The council’s Health Scrutiny Panel is due to discuss the findings of a recent telephone survey carried out across the 56 GP practices in the city to find out how easy it was to get a doctor’s appointment.
Conducted by Healthwatch Wolverhampton between May 18 and June 1, the survey used standard questions to check how simple it was to speak to a receptionist, book an appointment, choose telephone or face-to-face and be directed towards an appropriate service, such as a pharmacist or A&E.
The Primary Care Network’s (PCN) clinical directors were made aware of the survey so each GP practice could be given advance notice, with the report detailing the results to be presented to the council on Thursday, June 30.
A spokesman for Healthwatch Wolverhampton said: “To keep calls consistent, we introduced ourselves using the same script, confirmed that we were talking to the right practice, selected the appointment line where possible, and spoke to a receptionist – again, where possible.
“We marked calls as ‘unanswered’ if they did not pick up within an hour and if they did not want to answer our questions marked those as ‘refused’. If a receptionist passed us on to another member of staff, we noted their role.
“Out of the 56 practices, 23 refused to take part. This was largely because they were too busy, and/or did not believe – as receptionists – that they’d have the information or authority to answer our questions. Some practices were reluctant to divulge any information.”

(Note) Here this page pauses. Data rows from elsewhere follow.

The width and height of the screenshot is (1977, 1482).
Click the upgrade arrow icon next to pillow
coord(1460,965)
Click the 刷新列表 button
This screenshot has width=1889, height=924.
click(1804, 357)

The main findings detailed in the Healthwatch report are:
● More practices are now offering a greater variety of appointment types, particularly increasing the number of face-to-face appointments.
● More practices are offering appointment types according to patient preference, as opposed to solely allocating appointment type based on clinical need.
● More practices are signposting people to the wider healthcare network when no appointments are available, such as booking at sister sites or visiting pharmacists, opticians, and dentists. The majority still signpost people to NHS 111/A&E/urgent care centres.
● Improvements still need to be made to the quality of pre-recorded messages on call systems. In particular, all ten practices in Wolverhampton South East had neither a message explaining that patients will need to outline their symptoms nor a message asking patients to call the practice at different times for different reasons. Unity West and Unity East PCNs could also improve in this area.
● For medical practices that share a central patient phoneline, the majority were unwilling to answer questions on behalf of their sister practice. If patients are being denied information about a sister practice, it will add an additional barrier between themselves and their care.
● Some calls were cut off or took longer than an hour to be picked up, and it is likely that patients are also experiencing long waits at times, particularly in busy hours.
A report to the panel from the Black Country and West Birmingham Clinical Commissioning Group (CCG) added: “In October 2021 the NHS announced a plan to improve GP access across the UK and issued a £250 million winter access fund.
“Through the fund, an additional 12,000 appointments were made available to patients in Wolverhampton from January to March 2022.
“These were a mix of urgent and routine appointments to help with levels of demand, and also to tackle waiting times for routine interventions such as smear tests,” said the report.